• Work to complete
Below is some data. Retype exactly the lines starting at the one with "Kontakt (1118, 25)" and ending at the one with "Zahlung (468, 2167)".

• Given entries
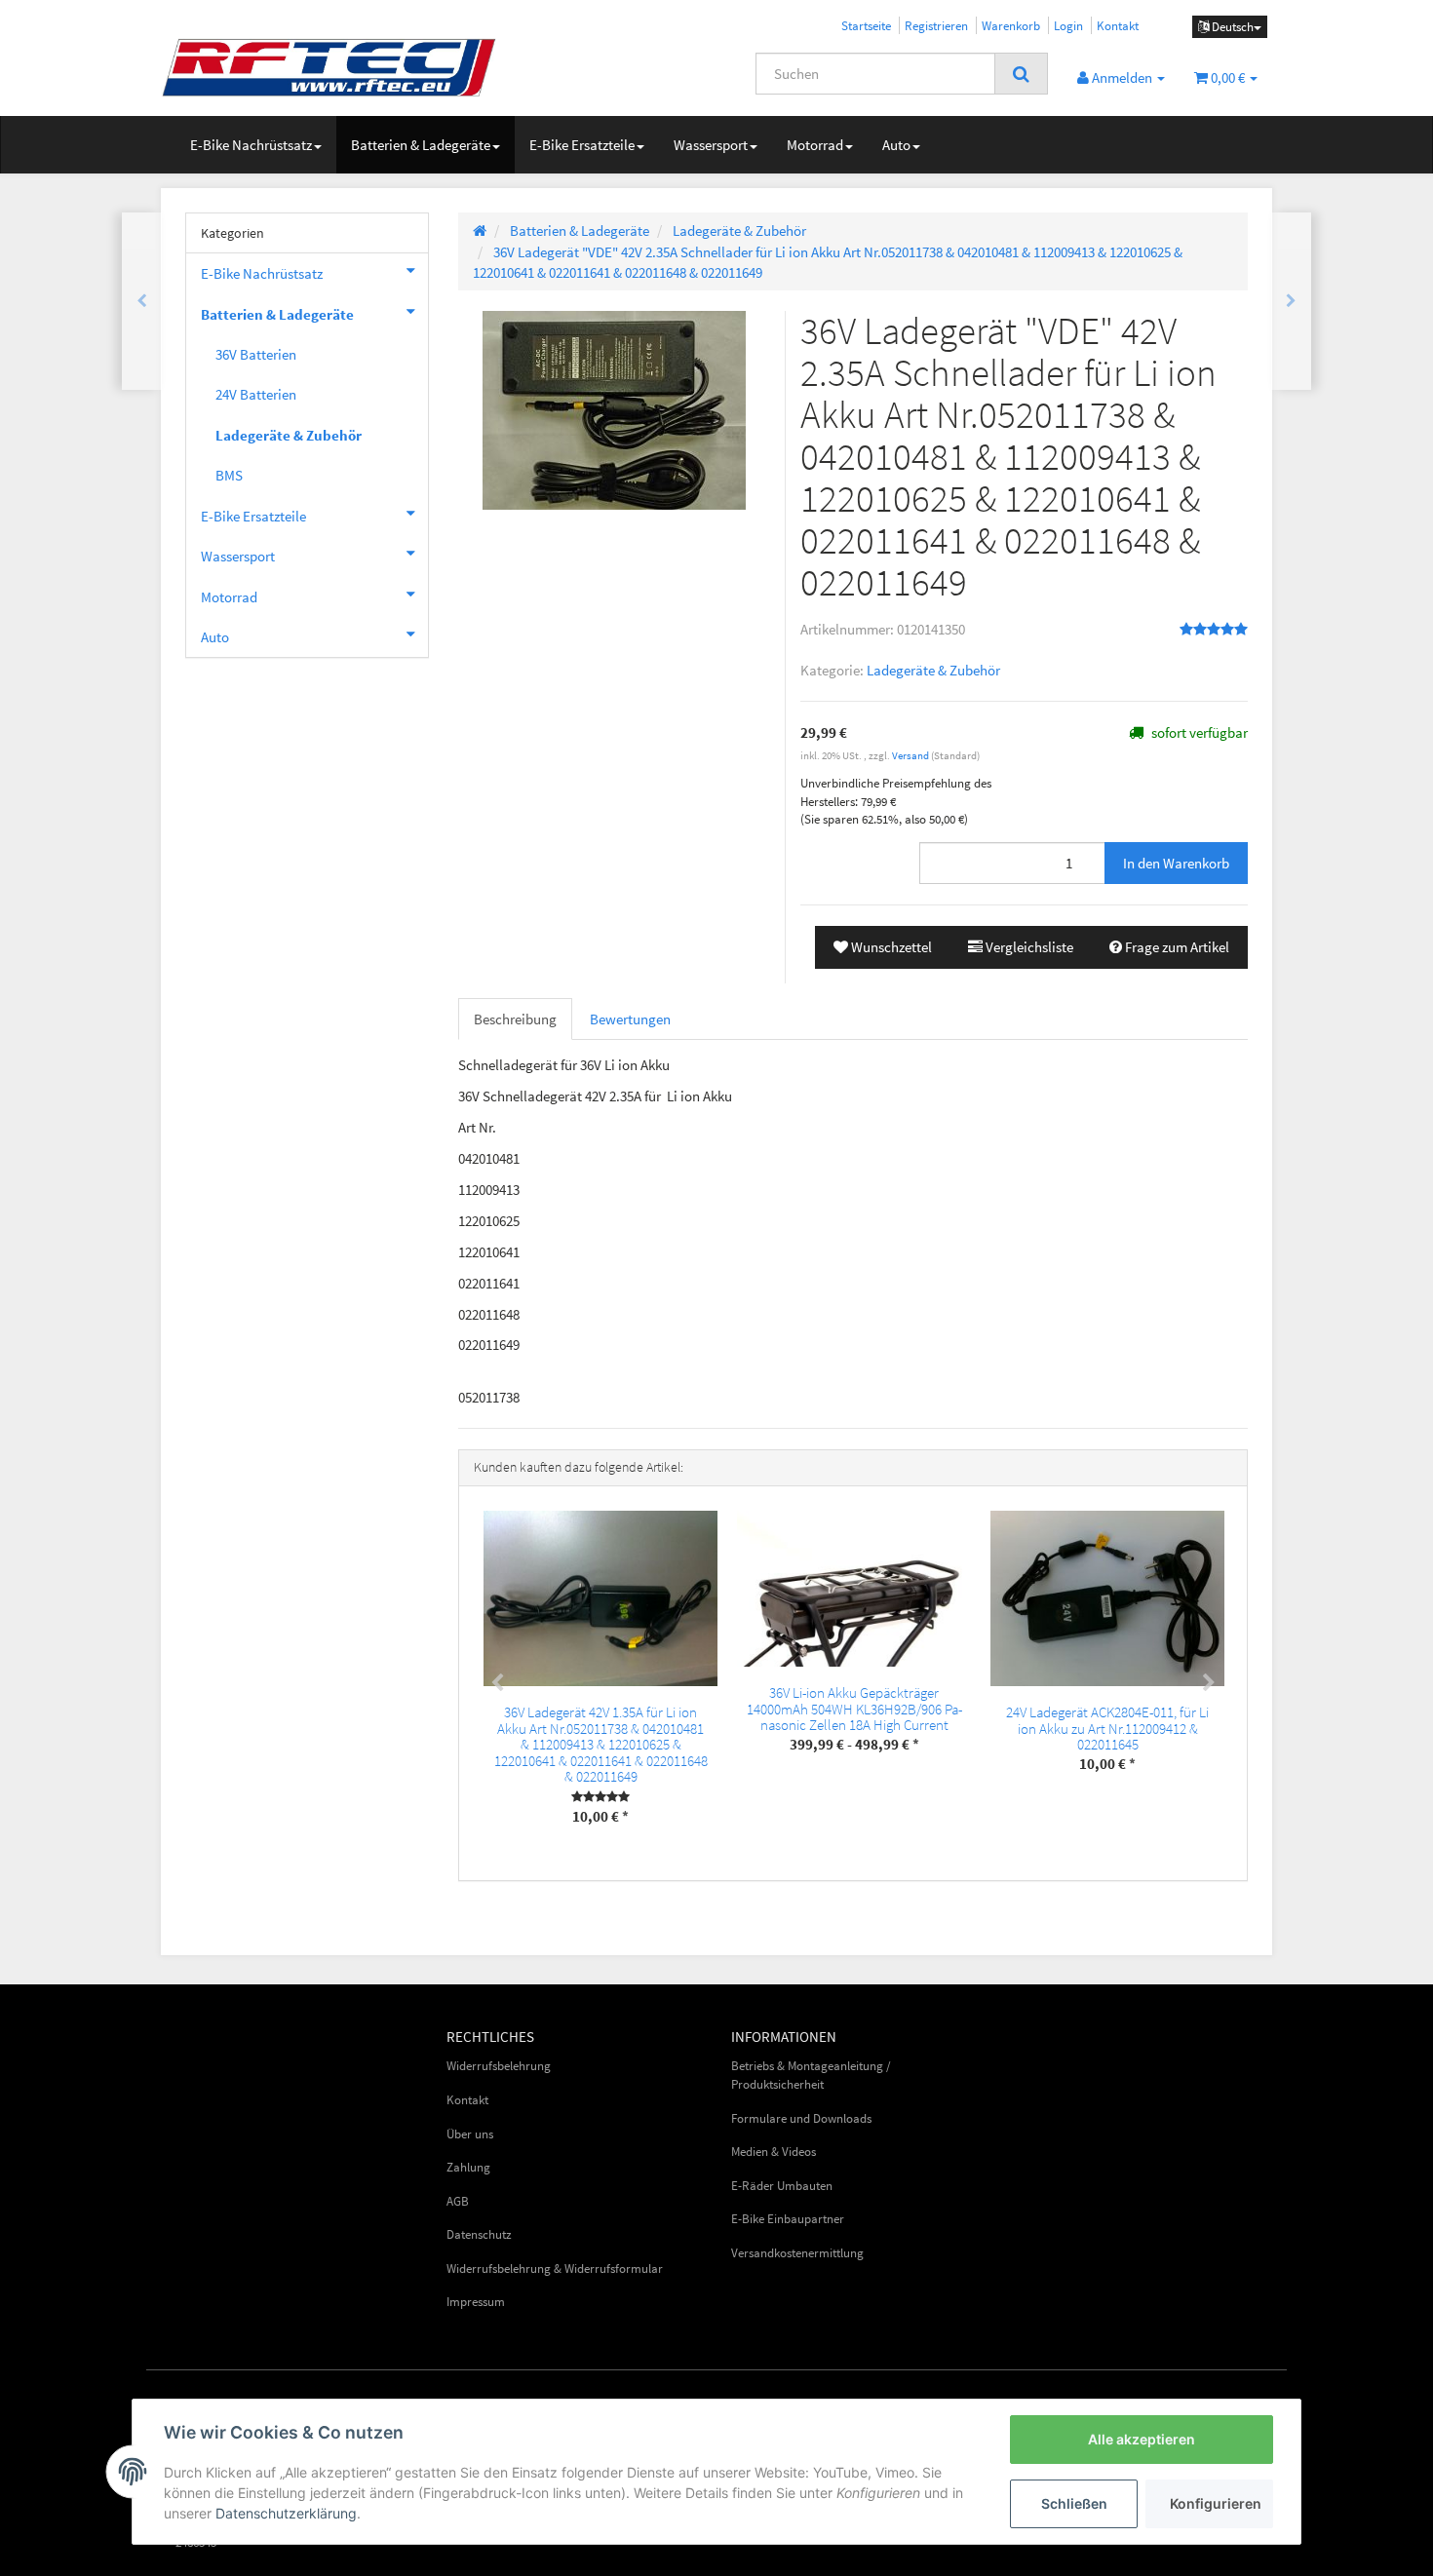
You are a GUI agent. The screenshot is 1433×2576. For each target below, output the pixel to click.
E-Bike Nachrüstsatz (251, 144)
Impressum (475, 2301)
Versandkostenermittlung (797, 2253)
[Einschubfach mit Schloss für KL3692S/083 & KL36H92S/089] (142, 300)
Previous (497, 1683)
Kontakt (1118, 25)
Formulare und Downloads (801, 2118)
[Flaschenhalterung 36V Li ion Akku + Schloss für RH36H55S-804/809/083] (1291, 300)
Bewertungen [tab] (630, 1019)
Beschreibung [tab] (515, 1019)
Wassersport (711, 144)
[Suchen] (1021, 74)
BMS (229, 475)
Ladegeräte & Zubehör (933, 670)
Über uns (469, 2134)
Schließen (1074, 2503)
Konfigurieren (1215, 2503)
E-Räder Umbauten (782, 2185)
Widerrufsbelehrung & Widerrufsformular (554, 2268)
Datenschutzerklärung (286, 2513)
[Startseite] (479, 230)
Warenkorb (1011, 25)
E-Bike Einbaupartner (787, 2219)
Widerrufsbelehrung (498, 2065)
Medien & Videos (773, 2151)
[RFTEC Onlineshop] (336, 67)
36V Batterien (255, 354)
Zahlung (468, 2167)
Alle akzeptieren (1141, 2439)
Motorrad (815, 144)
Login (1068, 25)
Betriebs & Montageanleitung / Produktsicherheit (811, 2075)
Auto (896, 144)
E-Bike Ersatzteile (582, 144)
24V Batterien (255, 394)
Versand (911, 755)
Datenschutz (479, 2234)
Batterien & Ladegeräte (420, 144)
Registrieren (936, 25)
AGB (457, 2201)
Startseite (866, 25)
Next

• Task response
Kontakt (1118, 25)
Formulare und Downloads (801, 2118)
[Flaschenhalterung 36V Li ion Akku + Schloss für RH36H55S-804/809/083] (1291, 300)
Bewertungen [tab] (630, 1019)
Beschreibung [tab] (515, 1019)
Wassersport (711, 144)
[Suchen] (1021, 74)
BMS (229, 475)
Ladegeräte & Zubehör (933, 670)
Über uns (469, 2134)
Schließen (1074, 2503)
Konfigurieren (1215, 2503)
E-Räder Umbauten (782, 2185)
Widerrufsbelehrung & Widerrufsformular (554, 2268)
Datenschutzerklärung (286, 2513)
[Startseite] (479, 230)
Warenkorb (1011, 25)
E-Bike Einbaupartner (787, 2219)
Widerrufsbelehrung (498, 2065)
Medien & Videos (773, 2151)
[RFTEC Onlineshop] (336, 67)
36V Batterien (255, 354)
Zahlung (468, 2167)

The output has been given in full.